#### Set of tasks
**1)** Copy the passage of the Reuters column on the Los Angeles-area fires between "Jan 16, 2025" and "of the above?", inclusive, and switch "Arson" to "Lightning".
**2)** According to Cal Fire, as cited in the Reuters column on the Los Angeles-area fires, how many acres has the Eaton fire in Altadena burned?

Supplied text start

Jan 16, 2025 3:42 AM

(The opinions expressed here are those of the author, a

columnist for Reuters.)

By Jenna Greene

Jan 16 (Reuters) - High voltage power lines? Arson?

Embers from a minor blaze that smoldered and reignited days

later? All of the above?

Speculation on what caused the Los Angeles-area fires

abounds - as does the related question of who'll pay for the

damages.

As my Reuters colleagues reported, the first lawsuits have

already been filed against Southern California Edison. The suits

allege the investor-owned power company's equipment is

responsible for igniting the Eaton fire in Altadena, which

according to Cal Fire has burned more than 14,000 acres and

destroyed at least 4,600 structures.

The fires broke out amid high winds, low humidity and an

unusually dry winter in Southern California.

Southern California Edison "understands lawsuits related to

the Eaton fire have been filed," a company spokesperson told me.

"SCE will review them. The cause of the fire continues to be

under investigation."

Amid the uncertainty, one thing seems clear: The liability

landscape for the state's biggest privately owned utilities has

shifted since a series of Pacific Gas & Electric-sparked fires

in 2017 and 2018 charred huge swaths of Northern California,

resulting in more than 100 deaths and destroying thousands of

homes and businesses.

Supplied text end
Source data start

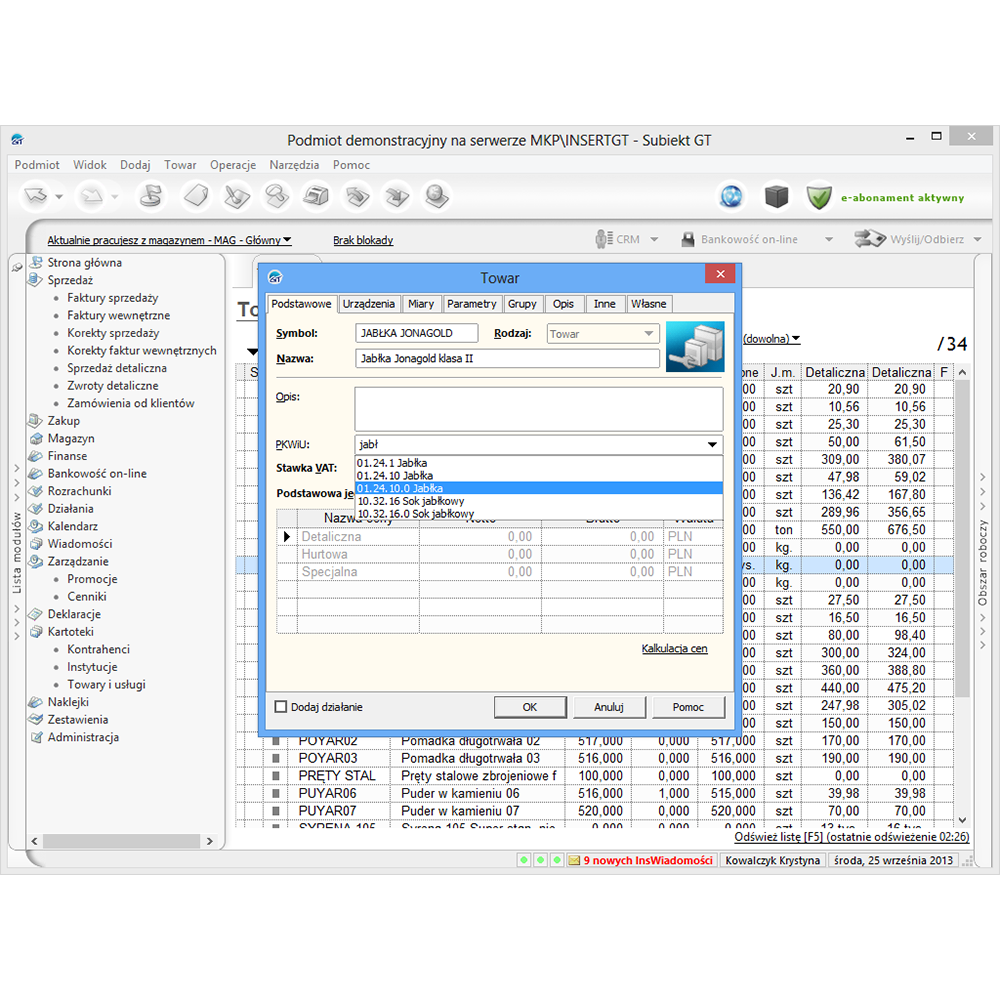Screen dimensions: 1000x1000
Task: Click into the Opis text field
Action: (x=538, y=409)
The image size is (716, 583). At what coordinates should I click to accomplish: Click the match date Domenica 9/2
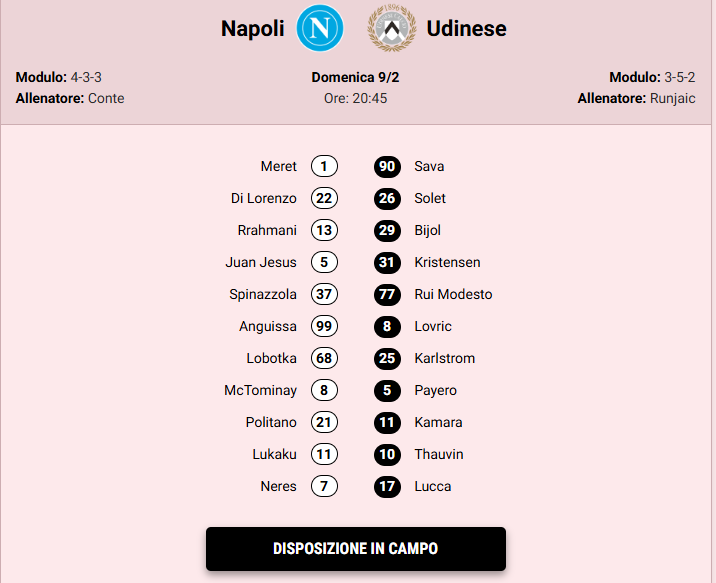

Source data end

#### Responses by task
**1)**
Jan 16, 2025 3:42 AM

(The opinions expressed here are those of the author, a

columnist for Reuters.)

By Jenna Greene

Jan 16 (Reuters) - High voltage power lines? Lightning?

Embers from a minor blaze that smoldered and reignited days

later? All of the above?

**2)** More than 14,000 acres.